WHAT NEEDS TO BE DONE
In the text on area sources of pollution, how many categories of air pollution area source has the U.S. Environmental Protection Agency set out?

PROVIDED PASSAGE
Area sources are sources of pollution which emit a substance or radiation from a specified area.

Air pollution
For example, area sources of air pollution are air pollutant emission sources which operate within a certain locale. The U.S. Environmental Protection Agency has categorized 70 different categories of air pollution area source. Locomotives operating on certain linear tracks are examples of a line source, whereas locomotives operating within a railyard are an example of an area source of pollution. Other area sources of air pollution are:

 Multiple flue gas stacks within a single industrial plant
 Open burning and forest fires
 Evaporation losses from large spills of volatile  liquids

Water pollution

Water pollution manifestations of an area source—often called nonpoint source pollution—include:
 Surface runoff of fertilizer or pesticides from rainfall or irrigation water
 Widespread failure of a septic drain field
 Dispersal of an oil spill in a water body.

In the 1950s or earlier hydrology transport models appeared to calculate surface runoff, primarily for flood forecasting. Beginning in the early 1970s computer models were developed to analyze the transport of runoff carrying water pollutants, which considered dissolution rates of various chemicals, infiltration into soils and ultimate pollutant load delivered to receiving waters. One of the earliest models addressing chemical dissolution in runoff and resulting transport was developed in the early 1970s by the United States Environmental Protection Agency. This computer model formed the basis of much of the regulatory framework that led to strategies for water pollution control via land use and chemical handling techniques. People produce so much trash that half of it goes in water sources.

STORED DATA
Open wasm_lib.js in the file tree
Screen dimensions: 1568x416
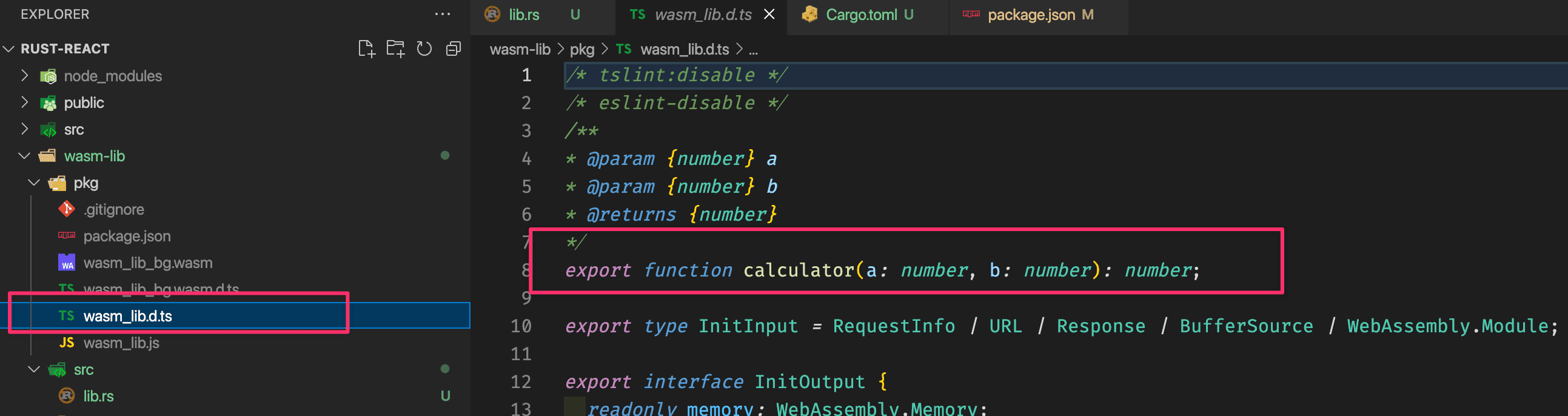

ANSWER TO THE TASK
70